PASSAGE TO READ →

Franks said that same month the Marriott Hotel, which became neighbors with CSUF opened up for business.

That same year the NCAA decided to put on the Freedom Bowl, which was to be played in Anaheim, and in which Iowa was to play either Texas or CSUF, whic had identical records that year.

The game was to be televised and it was no coincidence that the general manager of the Marriott had an influential role on the television packaging.

Franks said that the general manager of the Marriott would much rather have two out-of-state teams play each other than have one of the teams play in their own backyard.

There would have been more money for the hotel if Iowa and Texas had played each other, Franks said.

"Iowa didn't want to play us," Franks said. "There was a television package deal and it was either Iowa versus Texas or Iowa versus Cal State who?"

No one thought CSUF would ever generate the same ratings that Texas could.

Franks recalls that Texas didn't care about the game and they didn't even bother to bring their band.

In the end Texas was blown out in a horrible game and the ratings were just as bad, Franks said.

Talk about lack of interest and lack of respect.

Another problem for the program was that the Titans never had a legitimate place to call home and were constantly bounced around.

EXERCISE DATA →
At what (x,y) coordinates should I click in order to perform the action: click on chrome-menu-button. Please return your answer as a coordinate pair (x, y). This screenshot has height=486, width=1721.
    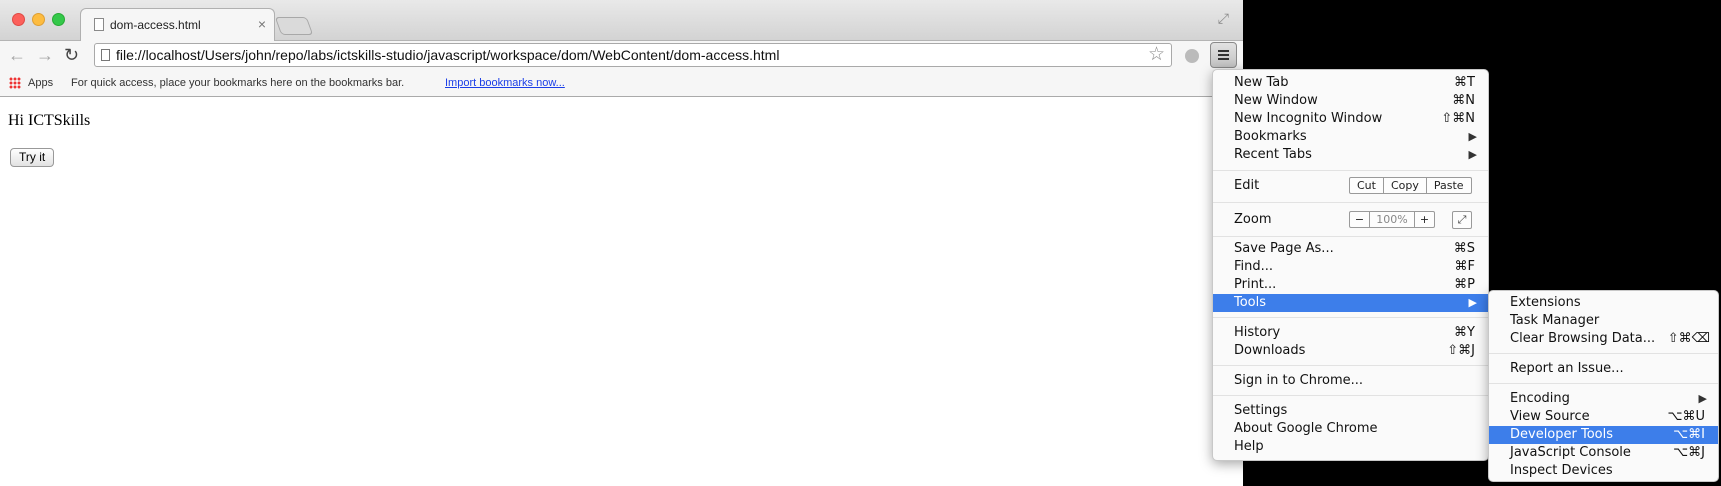
    Looking at the image, I should click on (1224, 55).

WHAT THIS EXERCISE ASKS →
1. In the passage about the Freedom Bowl, in which city was the game to be played?
2. Rewrite the passage about the Freedom Bowl, starting with "Franks said that same" and going on through "records that year.", with "Orange County" in place of "Anaheim".
3. Using the passage about the Freedom Bowl, say whether each statement agrees with it: (a) Texas brought its band to the game. (b) Franks said the hotel would have made more money if Iowa and Texas had played each other. (c) The Titans had a steady home field.

RESPONSES TO THE EXERCISE →
1. Anaheim.

2.
Franks said that same month the Marriott Hotel, which became neighbors with CSUF opened up for business.

That same year the NCAA decided to put on the Freedom Bowl, which was to be played in Orange County, and in which Iowa was to play either Texas or CSUF, whic had identical records that year.

3.
(a) No: "they didn't even bother to bring their band."
(b) Yes: "There would have been more money for the hotel if Iowa and Texas had played each other."
(c) No: "the Titans never had a legitimate place to call home and were constantly bounced around."